Miguel Rego*

museu-entrada_cmcvO Museu da Ruralidade assenta a sua filosofia de funcionamento numa lógica de intervenção em torno de duas referências estruturais: identidade e território. De identidade, porque procura a valorização e a dignificação da memória de uma comunidade, sem qualquer tipo de preconceito na abordagem metodológica. De território, porque procura alargar o seu funcionamento ao espaço geográfico de Castro Verde, sem deixar de contextualizar essa localização na região do Campo Branco e na paisagem da diáspora.

A abertura do Núcleo da Oralidade, em Entradas, na antiga casa agrícola da Leda, veio trazer ao projecto, a partir de 2011, um espaço permanente de exposições, onde se entrecruzam equipamentos, objectos e máquinas agrícolas com exposições temporárias sobre diversos temas, seja no interior do Museu, seja no seu pátio exterior, procurando que o património material seja valorizado associando-lhe o património imaterial e a dimensão humana que está, naturalmente, relacionada com todo esse espólio. Ao mesmo tempo, o espaço de “taberna”, um dos espaços da “Casa da Leda”, acolhe ocasionalmente conversas, ensaios de cante alentejano, exposições e, sobretudo, assume-se como oficina de saberes-fazer que alberga experiências em áreas tão distintas como a música, a gastronomia ou o trabalhar do barro.

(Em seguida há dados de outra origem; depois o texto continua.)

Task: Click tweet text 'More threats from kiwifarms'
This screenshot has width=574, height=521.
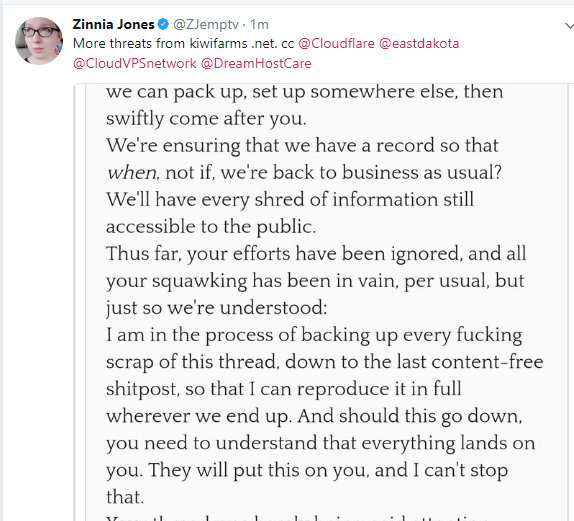Action: point(160,44)
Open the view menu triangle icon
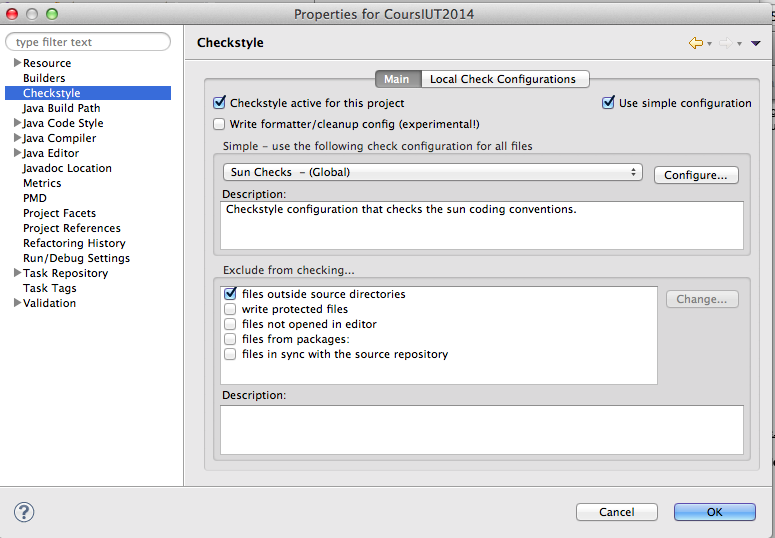 (756, 43)
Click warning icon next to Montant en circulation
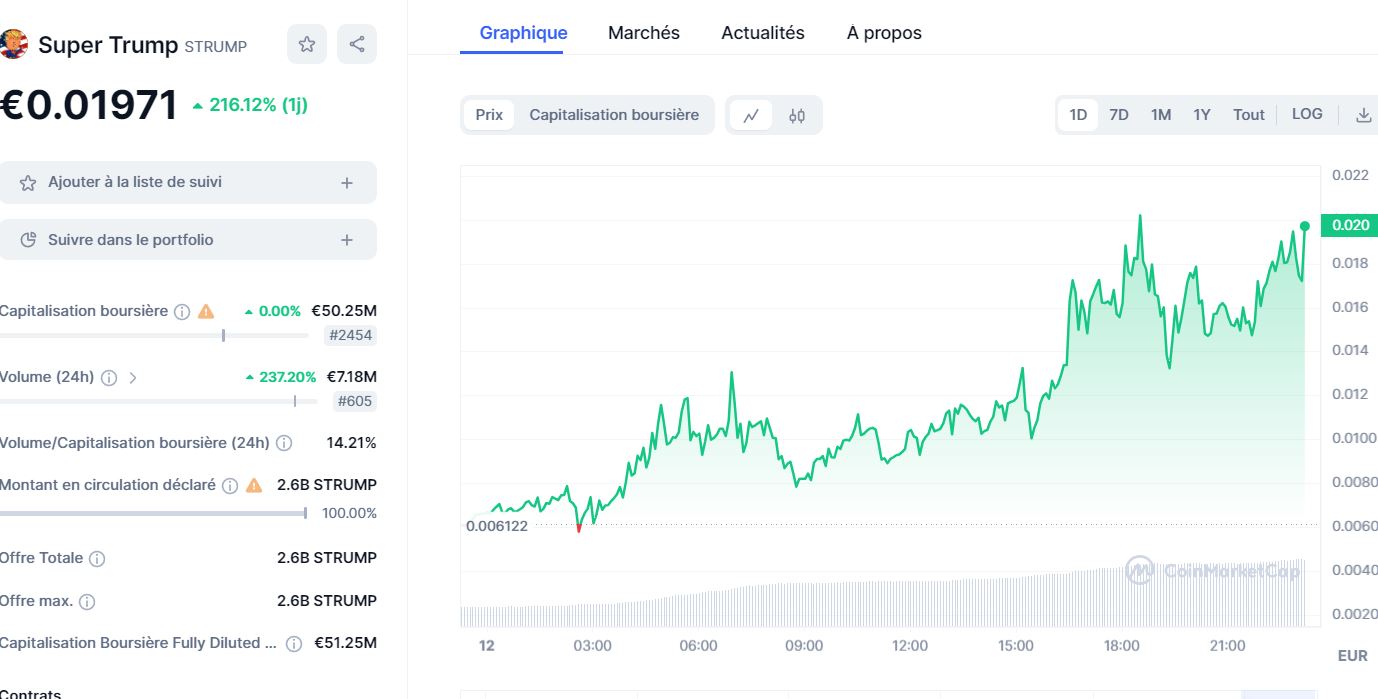 254,485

Das iniciativas que decorrem no Museu, sejam elas ocasionais ou provocadas, procura-se registar, de forma sistemática, alguns dos seus momentos mais importantes, cujo resultado tem como destino o Centro de Documentação e Biblioteca que, num mesmo espaço, permitem ao visitante, estudioso ou utilizador, apreender conceitos de ruralidade, recolher informação, conhecer momentos da actividade do museu, rever ou conhecer acontecimentos que aqui tiveram lugar, relatos de instantes da vida de ontem e de hoje desta comunidade de que o Museu é já parte integrante.

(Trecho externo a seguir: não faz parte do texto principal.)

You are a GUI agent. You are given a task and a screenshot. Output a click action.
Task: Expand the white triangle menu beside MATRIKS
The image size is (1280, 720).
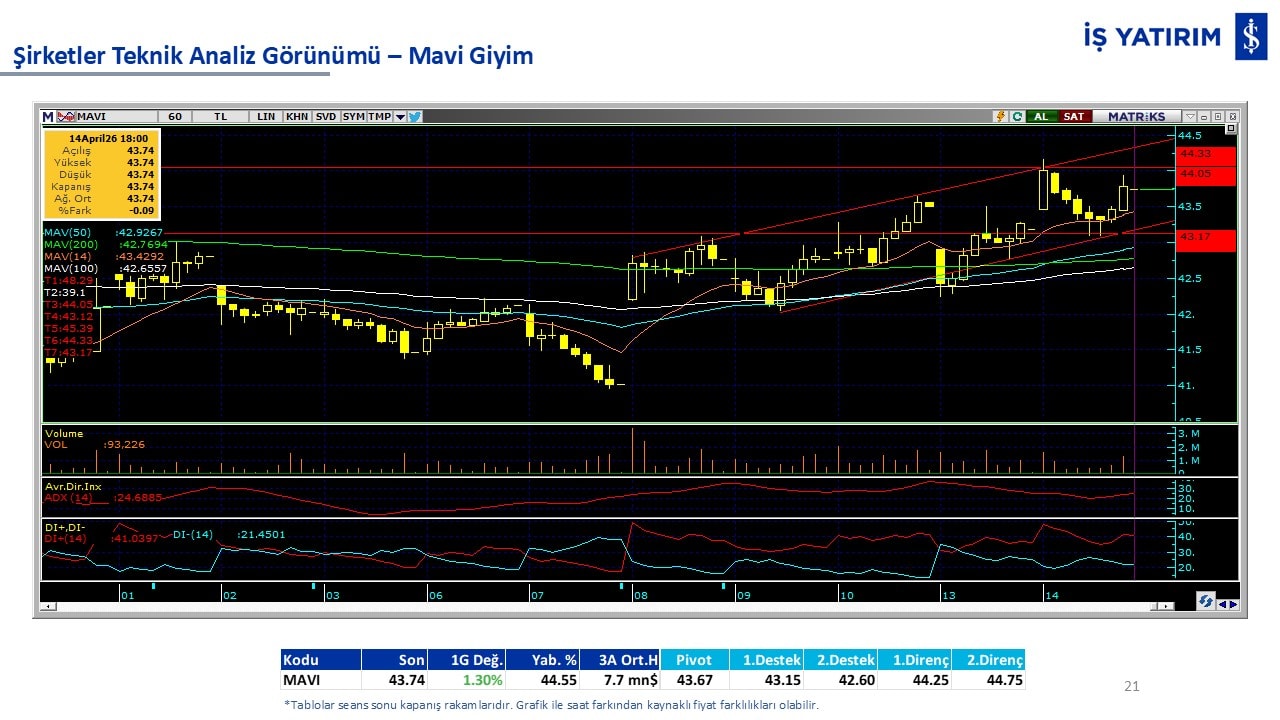(1190, 116)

É neste registo insistente que se constrói o deve e haver de um trabalho de dignificação da memória que é feito com a comunidade, não tendo apenas o património material como documento de referência. À exposição da ferramenta de trabalho, da debulhadora fixa ou da forja do ferreiro, junta-se o registo da memória do Natal de há 50 anos, os segredos da gastronomia “dos tempos da miséria”, as memórias das debulhas na eira, das ceifas, das mondas, da apanha da azeitona, da bolota ou do fugir com umas braçadas furtivas de lenha.

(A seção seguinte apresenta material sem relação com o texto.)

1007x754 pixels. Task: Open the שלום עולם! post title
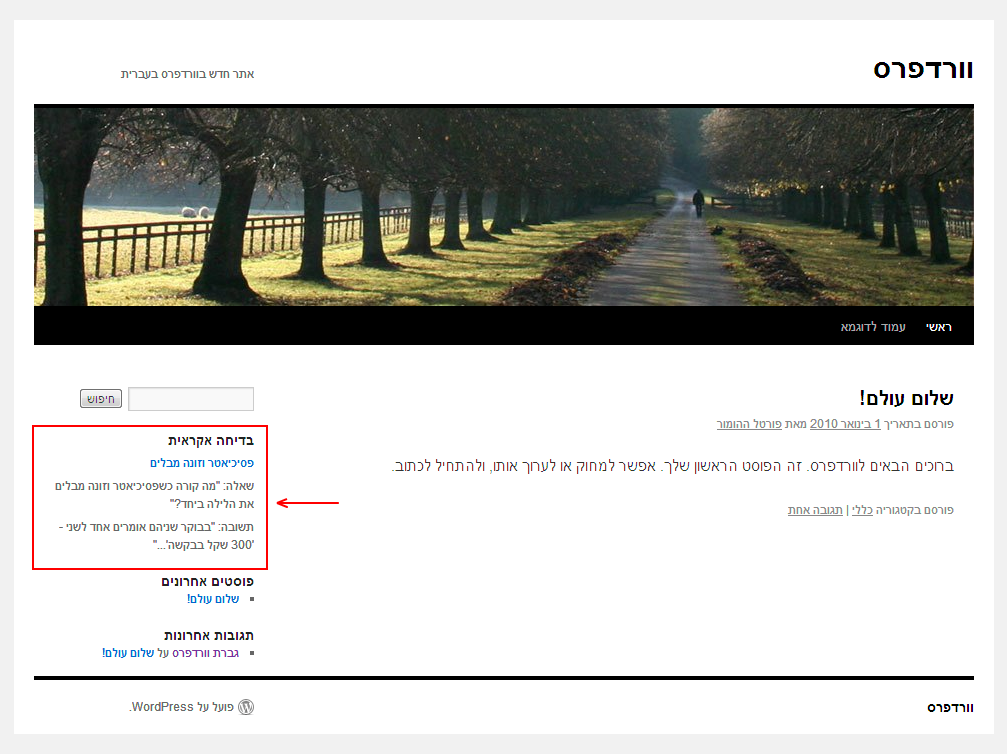point(906,398)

O projecto do Museu da Ruralidade carrega na sua intervenção uma natureza lógica de recolha e de valorização de toda a espécie de documento, tendo como premissa maior a valorização da comunidade humana e das suas manifestações culturais, a salvaguarda dessa memória, procurando constituir-se como a sua reserva identitária. Sem qualquer tipo de desconforto científico ou contradição teórica, o espaço de diálogo com a comunidade e de divulgação para o visitante, assume-se igualmente como um local de depósito, mesmo que avulso, de pedaços de documentos que, mais tarde ou mais cedo, serão utilizados em exposições, em trabalhos científicos, em momentos de evocação ou mostra ocasional.

Talvez por isso, uma das necessidades mais prementes do projecto Museu da Ruralidade é a de se organizar uma base de dados que reúna em termos descritivos o património material e imaterial do Museu (actualmente com três polos) e que fosse operacional em termos de recuperação de informação para a comunidade/público, tornando-a uma referência natural para quem estuda, trabalha ou se interesse sem qualquer tipo de necessidade maior ou período cronológico balizado entre o liberalismo e a entrada de Portugal na União Europeia.